5. Четвертый концерт для фортепиано с оркестром соль мажор, ор. 58, II часть.Сначала это конфликт. Две сферы противостоят друг другу: неистовые драматичные струнные и тихий рояль. Первые негодуют, скрежещут, угрожают, рокочут; второй шепчет. Тембровый антагонизм достигает кульминации. Мне, как и Морису Равелю, всегда казалось, что эти инструменты — струнные смычковые и рояль — плохо звучат в ансамбле, теперь я еще раз убедился в этом. Тяжелая масса струнных, звучащих собранно, твердо, напряженно, пытается одолеть хрупкое и одинокое соло фортепиано.
Между их вступлениями — тишина.
У нее двойной смысл, это тишина, где что-то умирает, и тишина, где что-то зарождается. Тишина, где смолкают раскаты струнных; тишина, где возникает, совсем еще слабый, звук фортепиано.
Я начинаю понимать…
Столкновение противоборствующих сил. Голиаф против Давида. Великан против мальчишки. На первый взгляд — или с первых звуков — результат предсказуем. И хотя струнные пытаются запугать рояль, он, не усиливая звука, остается удивительно спокойным, упорным.
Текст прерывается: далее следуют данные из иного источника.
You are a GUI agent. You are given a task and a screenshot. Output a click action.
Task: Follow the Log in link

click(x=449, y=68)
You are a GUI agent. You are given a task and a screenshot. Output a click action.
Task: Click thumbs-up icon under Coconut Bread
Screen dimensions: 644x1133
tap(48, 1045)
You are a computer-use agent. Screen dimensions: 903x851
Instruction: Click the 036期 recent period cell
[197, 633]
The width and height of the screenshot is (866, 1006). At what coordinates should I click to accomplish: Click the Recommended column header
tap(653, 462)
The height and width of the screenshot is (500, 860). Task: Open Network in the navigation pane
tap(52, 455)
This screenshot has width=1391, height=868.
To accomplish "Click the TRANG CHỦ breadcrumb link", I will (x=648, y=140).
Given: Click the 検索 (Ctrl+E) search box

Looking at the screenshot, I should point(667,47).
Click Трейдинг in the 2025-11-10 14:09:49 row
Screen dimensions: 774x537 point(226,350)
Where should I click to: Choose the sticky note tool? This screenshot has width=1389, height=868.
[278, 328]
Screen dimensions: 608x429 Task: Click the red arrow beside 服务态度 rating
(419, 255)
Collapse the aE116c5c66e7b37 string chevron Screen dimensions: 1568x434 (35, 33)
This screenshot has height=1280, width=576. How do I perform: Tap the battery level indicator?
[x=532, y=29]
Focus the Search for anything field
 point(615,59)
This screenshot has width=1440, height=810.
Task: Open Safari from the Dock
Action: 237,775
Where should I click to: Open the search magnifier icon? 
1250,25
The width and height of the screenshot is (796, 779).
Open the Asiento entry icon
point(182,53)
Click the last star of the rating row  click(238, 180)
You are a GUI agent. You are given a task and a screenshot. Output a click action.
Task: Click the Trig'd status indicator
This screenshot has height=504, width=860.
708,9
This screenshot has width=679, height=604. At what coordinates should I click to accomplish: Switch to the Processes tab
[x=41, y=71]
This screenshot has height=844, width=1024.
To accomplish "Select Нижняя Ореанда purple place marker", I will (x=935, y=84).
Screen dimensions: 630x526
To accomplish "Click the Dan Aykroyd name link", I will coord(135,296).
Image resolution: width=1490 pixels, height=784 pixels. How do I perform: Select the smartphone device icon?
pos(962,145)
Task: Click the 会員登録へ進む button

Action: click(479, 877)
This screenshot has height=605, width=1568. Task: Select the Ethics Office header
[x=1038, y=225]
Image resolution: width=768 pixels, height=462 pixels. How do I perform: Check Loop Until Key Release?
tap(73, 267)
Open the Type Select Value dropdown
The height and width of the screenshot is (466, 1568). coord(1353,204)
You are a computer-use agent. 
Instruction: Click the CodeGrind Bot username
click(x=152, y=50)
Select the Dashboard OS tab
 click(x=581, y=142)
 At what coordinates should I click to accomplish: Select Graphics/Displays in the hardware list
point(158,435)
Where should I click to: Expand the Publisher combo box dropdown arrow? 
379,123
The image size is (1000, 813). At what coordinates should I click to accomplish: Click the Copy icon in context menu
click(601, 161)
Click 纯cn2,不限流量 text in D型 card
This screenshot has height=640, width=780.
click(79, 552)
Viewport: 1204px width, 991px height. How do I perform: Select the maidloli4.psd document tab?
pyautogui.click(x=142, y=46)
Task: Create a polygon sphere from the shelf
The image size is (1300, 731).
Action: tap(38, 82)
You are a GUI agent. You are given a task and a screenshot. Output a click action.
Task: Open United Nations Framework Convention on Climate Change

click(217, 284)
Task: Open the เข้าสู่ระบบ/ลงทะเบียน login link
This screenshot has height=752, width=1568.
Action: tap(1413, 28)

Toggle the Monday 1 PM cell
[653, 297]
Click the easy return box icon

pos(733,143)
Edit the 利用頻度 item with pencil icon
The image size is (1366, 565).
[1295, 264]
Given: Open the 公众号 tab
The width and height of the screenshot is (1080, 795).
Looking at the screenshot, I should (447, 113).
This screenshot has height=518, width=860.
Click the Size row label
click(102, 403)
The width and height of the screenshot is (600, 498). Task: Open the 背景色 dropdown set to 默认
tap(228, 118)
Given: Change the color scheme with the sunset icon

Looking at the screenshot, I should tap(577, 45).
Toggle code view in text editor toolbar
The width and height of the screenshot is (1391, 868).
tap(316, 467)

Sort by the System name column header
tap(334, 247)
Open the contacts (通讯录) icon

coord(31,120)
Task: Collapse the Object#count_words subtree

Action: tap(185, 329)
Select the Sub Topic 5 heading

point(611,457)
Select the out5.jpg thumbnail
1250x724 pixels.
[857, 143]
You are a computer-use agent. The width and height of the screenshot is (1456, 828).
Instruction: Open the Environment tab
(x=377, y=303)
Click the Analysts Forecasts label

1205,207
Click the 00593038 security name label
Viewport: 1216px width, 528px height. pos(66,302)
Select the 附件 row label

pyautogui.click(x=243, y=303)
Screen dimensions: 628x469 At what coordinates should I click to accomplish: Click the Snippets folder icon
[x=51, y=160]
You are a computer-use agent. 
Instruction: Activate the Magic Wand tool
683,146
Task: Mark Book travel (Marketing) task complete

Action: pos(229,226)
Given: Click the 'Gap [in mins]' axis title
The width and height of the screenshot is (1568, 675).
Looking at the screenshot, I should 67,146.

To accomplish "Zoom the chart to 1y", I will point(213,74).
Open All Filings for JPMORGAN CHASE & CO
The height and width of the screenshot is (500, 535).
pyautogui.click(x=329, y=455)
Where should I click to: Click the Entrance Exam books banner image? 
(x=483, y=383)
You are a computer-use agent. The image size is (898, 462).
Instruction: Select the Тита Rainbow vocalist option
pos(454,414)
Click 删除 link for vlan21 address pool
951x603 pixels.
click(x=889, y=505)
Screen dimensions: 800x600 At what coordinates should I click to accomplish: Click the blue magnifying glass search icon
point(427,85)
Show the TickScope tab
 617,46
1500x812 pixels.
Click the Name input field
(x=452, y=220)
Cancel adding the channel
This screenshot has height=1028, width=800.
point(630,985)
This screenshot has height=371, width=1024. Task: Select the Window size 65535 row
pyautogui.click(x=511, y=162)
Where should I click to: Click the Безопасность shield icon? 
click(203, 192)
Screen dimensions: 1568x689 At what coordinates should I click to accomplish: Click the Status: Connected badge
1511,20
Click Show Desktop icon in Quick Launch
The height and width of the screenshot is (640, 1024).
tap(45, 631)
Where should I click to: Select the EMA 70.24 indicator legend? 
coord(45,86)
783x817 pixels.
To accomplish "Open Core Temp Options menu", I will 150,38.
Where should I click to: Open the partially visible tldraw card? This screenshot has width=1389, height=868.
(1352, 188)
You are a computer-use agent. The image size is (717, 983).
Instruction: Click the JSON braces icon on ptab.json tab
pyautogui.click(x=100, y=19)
Постепенно соотношение сил меняется. Грохочущие струнные, дрогнув, уклоняются, их вступления учащаются, но им не удается смутить приветливость рояля. И вот они затихают, превращаясь в собственный отзвук, в то время как звук солирующего рояля с нежностью распускается цветами аккордов. И в освободившемся пространстве с долгой трелью звучит все более уверенно и патетично. Струнные возвращаются, укрощенные, и постепенно сходят на нет.
Антагонизм смягчается. Благоговейная тишина повергла в смятение грохот. Отпущение грехов перевесило.
Быть может, в этом и кроется героизм? Не в агрессивности, игре мускулов, устрашающих гримасах фанфаронов, а в задушевной тишине, в толерантности и согласии?
Я ассоциирую себя с посмевшим шептать роялем с его слабым побежденным звуком. Звук этот хрупок, но он не заимствует чужие средства, не изображает силу, не кричит, не отвечает жестокостью на жестокость.
Это победа гармоничного шепота над монодическим грохотанием, победа надежды над унынием. Любовь зарождается, улыбается, растет, любовь раскрывается, наводняя все вокруг своей жизненной силой.
Я встаю, выхожу из комнаты и спускаюсь по лестнице, мне не терпится сообщить: я прощаю.
Меня поражает нелепость моих страданий. От чего именно я страдал?
Не от любви, но от самолюбия, ибо я хвастливо полагал, что принадлежу к высшему, непоколебимому, парящему над обыденностью союзу.
Не от любви, но от скупости, ибо я отказывался делить с кем-то любимое существо, стремясь сберечь для себя, узурпировать чужие чувства, запрятав их в свой сундук.
Не от любви, но от путаницы в мыслях: другого любят не оттого, что меня любят меньше, но потому что его любят иначе. Но возможно ли воплотить в себе всех мужчин? И все виды любви?
Я прощаю.
Бетховен очистил мои агрессивные порывы. Именно любовь придавала красоту нашей паре. И я не стану убивать эту любовь. Напротив, я усматриваю в этом вызов: доказать, что любовь существует.
На нижних ступеньках лестницы я уже не только прощаю, я принимаю.
* * *— Вы преувеличиваете!
— Вы бредите…
— Вы выдумываете?
Кое-кто не сможет мне поверить. Откажется следовать за мной. Не только в моей концепции любви. Откажется следовать за таким проводником.
— Как вы осмеливаетесь утверждать, что Бетховен дает вам советы? Более того, приказывает вам действовать так, а не этак?